BEGIN
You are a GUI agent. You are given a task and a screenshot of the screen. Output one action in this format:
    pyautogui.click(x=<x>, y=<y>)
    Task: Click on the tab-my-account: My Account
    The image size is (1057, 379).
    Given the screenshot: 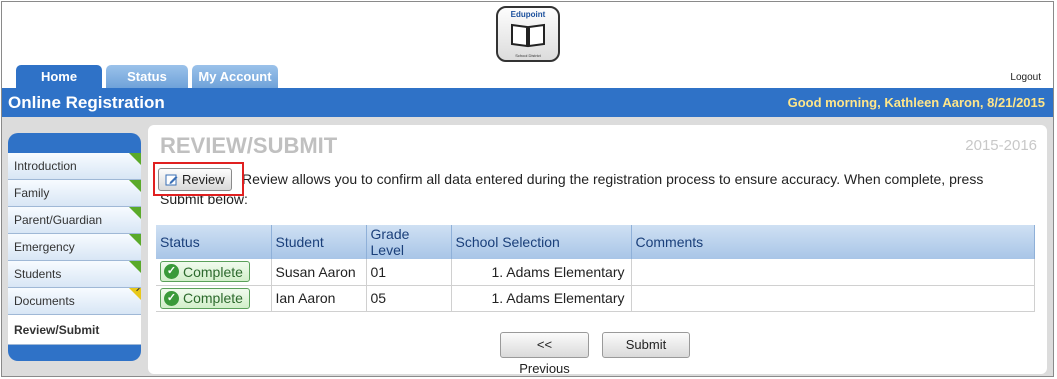 What is the action you would take?
    pyautogui.click(x=235, y=76)
    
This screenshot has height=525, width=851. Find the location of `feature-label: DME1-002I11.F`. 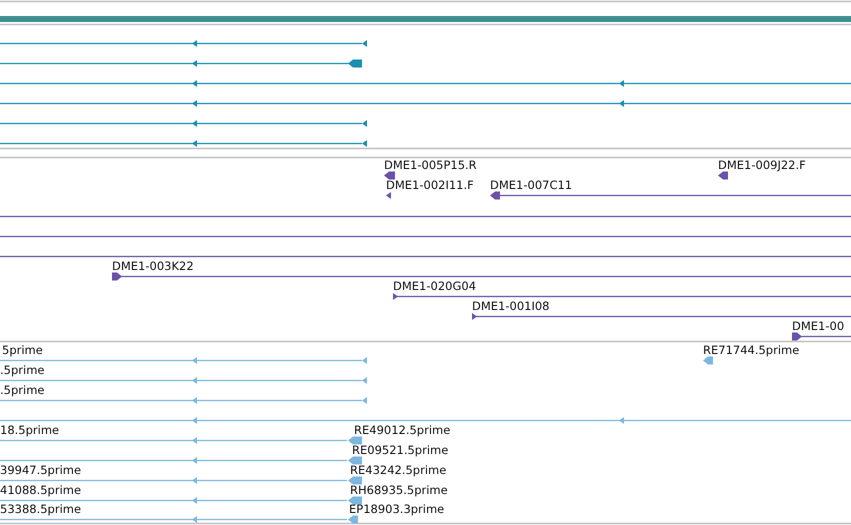

feature-label: DME1-002I11.F is located at coordinates (430, 185).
END
- [Your objective]:
Copy out word for word the lines starting with the one that contains "This screenshot has" and going on through the end of the rows, and leave the pictures out of your copy.

- [Solution for this exercise]:
This screenshot has height=525, width=851. Find the location of `feature-label: DME1-002I11.F`. 

feature-label: DME1-002I11.F is located at coordinates (430, 185).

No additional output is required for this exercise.